#### DOCUMENT EXTRACT:
Sound Scatter Modeling

AST explores theoretical sound scattering from marine organisms to predict target strength versus acoustic frequency, and animal size, shape, orientation, and morphology.  For example, the Stochastic Distorted Wave Born Approximation model, recently developed and validated by AST, has highlighted the importance of knowing the orientation distribution of animals beneath a survey vessel, and indicates there may be more krill in the Scotia Sea than previously thought.

Sound Scatter Measurements In-situ

As sound scattering depends on the acoustic frequency, the morphology of the animal, as well as its size, shape, and orientation, and these parameters are frequently ill-defined, in-situ measurements of TS may provide the best estimates. AST has developed a novel technique for improving the accuracy and precision of in-situ target strength measurements, which also provides measurements of sound scatter from the individual targets.  These multiple frequency target strength measurements can reduce error in both target identification and target strength estimation.

Sound Scatter Measurements Ex-situ

Even using multi-frequency techniques, in-situ target strength measurements of densely aggregated animals is not possible. Therefore, AST has refined and extended a new technique for measuring broad bandwidth sound scatter of live animals in highly reverberant tanks in a laboratory or aboard a boat. The data are used to validate scattering models for harvested and cohabitant species.  The models are used to improve acoustical identification of species and sizes, and improve estimates of target strengths – thus improving the accuracy and precision of survey estimates. AST has already used this technique to measure the sound scattering spectra of many species such as anchovy and sardine, Antarctic krill, northern krill, and bocaccio rockfish.

#### TO DO:
a) Name every species that the sound scattering text says AST has already measured sound scattering spectra for.
b) Answer these questions using the sound scattering text:
(i) Which model did AST recently develop and validate?
(ii) In which sea might there be more krill than previously thought?
(iii) Where does AST measure the broad bandwidth sound scatter of live animals?

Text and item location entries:
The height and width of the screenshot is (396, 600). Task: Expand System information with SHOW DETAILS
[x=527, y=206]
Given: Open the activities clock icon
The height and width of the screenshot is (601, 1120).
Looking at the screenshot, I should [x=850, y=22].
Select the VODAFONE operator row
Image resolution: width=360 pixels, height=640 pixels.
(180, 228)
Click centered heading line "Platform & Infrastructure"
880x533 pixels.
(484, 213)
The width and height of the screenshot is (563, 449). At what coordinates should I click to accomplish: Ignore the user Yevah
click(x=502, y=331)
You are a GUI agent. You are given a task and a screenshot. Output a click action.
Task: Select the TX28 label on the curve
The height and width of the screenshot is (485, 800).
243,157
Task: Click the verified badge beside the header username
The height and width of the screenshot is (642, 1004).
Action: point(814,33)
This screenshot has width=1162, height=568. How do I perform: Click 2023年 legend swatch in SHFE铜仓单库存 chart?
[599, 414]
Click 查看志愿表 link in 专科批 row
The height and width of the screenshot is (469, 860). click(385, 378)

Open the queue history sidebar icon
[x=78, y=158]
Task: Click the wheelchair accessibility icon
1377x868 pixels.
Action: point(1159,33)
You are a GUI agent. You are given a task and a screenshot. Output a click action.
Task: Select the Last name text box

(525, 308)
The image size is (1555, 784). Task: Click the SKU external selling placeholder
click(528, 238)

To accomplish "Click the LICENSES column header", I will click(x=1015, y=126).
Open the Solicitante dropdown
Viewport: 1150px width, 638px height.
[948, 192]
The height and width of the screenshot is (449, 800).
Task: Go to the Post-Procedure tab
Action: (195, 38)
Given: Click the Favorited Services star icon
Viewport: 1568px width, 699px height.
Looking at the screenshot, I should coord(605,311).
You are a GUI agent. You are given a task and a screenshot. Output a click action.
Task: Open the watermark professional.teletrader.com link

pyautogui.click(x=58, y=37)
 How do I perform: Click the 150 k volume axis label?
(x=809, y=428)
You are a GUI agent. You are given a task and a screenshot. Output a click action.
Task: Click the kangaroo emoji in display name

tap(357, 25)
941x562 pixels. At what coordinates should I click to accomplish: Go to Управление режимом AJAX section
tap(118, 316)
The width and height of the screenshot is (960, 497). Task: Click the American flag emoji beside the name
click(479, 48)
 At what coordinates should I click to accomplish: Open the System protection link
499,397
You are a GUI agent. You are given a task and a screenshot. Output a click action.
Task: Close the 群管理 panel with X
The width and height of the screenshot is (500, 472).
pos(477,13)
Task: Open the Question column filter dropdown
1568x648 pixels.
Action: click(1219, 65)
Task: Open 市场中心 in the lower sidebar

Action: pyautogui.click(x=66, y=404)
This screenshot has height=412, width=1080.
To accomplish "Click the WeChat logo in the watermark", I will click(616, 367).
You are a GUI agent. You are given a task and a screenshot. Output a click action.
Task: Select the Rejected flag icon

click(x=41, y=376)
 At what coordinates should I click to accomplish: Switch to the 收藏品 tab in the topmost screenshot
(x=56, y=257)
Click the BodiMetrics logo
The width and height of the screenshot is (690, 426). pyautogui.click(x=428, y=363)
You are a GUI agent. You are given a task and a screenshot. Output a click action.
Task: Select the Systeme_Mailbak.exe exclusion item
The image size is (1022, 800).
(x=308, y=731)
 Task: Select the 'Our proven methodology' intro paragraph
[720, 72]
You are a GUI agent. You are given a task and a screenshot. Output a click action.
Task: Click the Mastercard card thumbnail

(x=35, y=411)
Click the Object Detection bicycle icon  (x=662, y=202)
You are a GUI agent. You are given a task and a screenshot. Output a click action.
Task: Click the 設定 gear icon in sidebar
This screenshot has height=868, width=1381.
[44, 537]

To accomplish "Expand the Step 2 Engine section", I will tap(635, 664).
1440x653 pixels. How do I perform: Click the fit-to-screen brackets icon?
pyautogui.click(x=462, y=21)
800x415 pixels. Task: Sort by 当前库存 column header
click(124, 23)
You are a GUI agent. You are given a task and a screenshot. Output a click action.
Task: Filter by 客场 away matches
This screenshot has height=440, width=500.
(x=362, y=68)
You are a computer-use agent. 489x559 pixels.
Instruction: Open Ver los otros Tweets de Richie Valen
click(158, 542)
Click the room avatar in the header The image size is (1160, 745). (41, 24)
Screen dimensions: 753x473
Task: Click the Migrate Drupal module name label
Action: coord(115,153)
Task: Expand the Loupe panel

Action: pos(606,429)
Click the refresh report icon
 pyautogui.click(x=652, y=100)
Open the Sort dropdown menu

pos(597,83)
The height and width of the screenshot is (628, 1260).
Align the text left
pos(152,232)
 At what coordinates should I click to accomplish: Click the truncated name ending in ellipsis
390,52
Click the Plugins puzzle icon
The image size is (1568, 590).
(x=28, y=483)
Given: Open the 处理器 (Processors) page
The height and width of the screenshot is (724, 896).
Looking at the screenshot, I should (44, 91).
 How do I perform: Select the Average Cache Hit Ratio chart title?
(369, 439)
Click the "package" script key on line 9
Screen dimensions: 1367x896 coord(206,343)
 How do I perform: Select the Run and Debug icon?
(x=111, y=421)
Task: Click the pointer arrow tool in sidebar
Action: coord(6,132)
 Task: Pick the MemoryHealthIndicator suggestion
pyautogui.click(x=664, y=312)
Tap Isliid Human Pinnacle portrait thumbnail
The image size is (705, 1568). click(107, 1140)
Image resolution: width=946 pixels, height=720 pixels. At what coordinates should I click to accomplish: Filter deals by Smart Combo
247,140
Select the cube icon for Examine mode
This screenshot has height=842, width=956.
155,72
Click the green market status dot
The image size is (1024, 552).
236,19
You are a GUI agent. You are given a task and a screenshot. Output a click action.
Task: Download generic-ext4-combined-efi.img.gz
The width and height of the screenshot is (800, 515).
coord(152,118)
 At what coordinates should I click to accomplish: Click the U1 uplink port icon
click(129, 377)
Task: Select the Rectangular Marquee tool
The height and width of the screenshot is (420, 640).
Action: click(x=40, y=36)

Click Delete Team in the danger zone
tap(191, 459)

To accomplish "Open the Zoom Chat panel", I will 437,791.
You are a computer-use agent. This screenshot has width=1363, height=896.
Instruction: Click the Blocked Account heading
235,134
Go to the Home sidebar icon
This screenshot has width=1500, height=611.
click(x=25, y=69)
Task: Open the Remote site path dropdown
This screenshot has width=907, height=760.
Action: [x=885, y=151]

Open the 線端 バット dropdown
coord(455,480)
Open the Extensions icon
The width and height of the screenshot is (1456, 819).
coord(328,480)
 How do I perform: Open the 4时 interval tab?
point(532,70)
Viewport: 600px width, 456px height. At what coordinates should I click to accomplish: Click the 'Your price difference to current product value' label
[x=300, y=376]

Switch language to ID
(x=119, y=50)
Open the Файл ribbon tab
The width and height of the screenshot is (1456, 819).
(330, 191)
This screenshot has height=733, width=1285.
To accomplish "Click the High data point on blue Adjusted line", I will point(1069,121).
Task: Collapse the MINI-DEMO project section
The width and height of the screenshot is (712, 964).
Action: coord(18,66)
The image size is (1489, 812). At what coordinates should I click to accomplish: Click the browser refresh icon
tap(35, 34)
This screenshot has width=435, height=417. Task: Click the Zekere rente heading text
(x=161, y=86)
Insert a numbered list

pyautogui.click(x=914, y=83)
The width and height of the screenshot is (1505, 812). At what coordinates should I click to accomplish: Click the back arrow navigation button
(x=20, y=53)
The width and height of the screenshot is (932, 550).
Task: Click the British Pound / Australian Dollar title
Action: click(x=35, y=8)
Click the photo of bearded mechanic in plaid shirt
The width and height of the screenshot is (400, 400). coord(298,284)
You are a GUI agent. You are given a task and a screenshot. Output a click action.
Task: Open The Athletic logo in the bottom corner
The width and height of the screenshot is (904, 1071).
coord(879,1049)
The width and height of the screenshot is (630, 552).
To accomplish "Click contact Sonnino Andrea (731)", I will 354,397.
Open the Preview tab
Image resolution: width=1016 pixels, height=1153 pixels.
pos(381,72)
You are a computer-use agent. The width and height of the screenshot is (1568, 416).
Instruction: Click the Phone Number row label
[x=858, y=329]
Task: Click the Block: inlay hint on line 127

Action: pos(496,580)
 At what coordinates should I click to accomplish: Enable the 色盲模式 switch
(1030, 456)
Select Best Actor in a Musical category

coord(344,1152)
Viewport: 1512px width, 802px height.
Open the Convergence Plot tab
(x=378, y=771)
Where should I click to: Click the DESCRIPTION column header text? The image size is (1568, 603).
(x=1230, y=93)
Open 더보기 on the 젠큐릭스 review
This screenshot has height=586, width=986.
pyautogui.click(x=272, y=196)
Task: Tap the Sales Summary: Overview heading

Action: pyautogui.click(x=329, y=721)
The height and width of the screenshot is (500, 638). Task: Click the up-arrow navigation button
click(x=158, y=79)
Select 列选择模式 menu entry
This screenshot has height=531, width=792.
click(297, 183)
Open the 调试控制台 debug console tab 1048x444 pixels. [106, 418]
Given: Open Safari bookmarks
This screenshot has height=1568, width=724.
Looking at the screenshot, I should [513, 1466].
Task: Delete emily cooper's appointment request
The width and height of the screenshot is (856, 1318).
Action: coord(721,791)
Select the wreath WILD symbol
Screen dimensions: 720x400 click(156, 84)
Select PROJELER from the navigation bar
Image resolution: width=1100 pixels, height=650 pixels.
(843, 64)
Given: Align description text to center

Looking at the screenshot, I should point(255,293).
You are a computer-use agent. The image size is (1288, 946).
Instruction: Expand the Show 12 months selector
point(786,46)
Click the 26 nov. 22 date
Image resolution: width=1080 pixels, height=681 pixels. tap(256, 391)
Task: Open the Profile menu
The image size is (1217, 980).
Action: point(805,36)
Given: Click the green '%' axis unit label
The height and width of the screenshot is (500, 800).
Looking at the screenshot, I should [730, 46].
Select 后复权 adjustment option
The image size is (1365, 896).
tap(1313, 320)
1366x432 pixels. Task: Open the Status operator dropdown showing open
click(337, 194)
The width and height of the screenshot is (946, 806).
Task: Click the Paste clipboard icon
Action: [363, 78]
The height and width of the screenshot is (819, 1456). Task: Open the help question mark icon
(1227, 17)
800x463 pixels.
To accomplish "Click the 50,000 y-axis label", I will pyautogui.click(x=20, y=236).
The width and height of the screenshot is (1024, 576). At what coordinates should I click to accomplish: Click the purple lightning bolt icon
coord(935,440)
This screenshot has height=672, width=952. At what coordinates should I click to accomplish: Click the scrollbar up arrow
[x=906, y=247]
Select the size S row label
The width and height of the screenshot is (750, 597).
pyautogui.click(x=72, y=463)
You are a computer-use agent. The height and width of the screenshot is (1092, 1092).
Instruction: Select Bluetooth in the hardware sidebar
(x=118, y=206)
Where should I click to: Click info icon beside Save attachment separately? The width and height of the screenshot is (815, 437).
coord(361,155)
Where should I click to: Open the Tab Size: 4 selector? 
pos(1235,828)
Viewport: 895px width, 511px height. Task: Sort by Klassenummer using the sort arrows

#### TASK SOLUTIONS:
a) Anchovy, sardine, Antarctic krill, northern krill, and bocaccio rockfish.

b)
(i) The Stochastic Distorted Wave Born Approximation model.
(ii) The Scotia Sea.
(iii) In highly reverberant tanks, either in a laboratory or aboard a boat.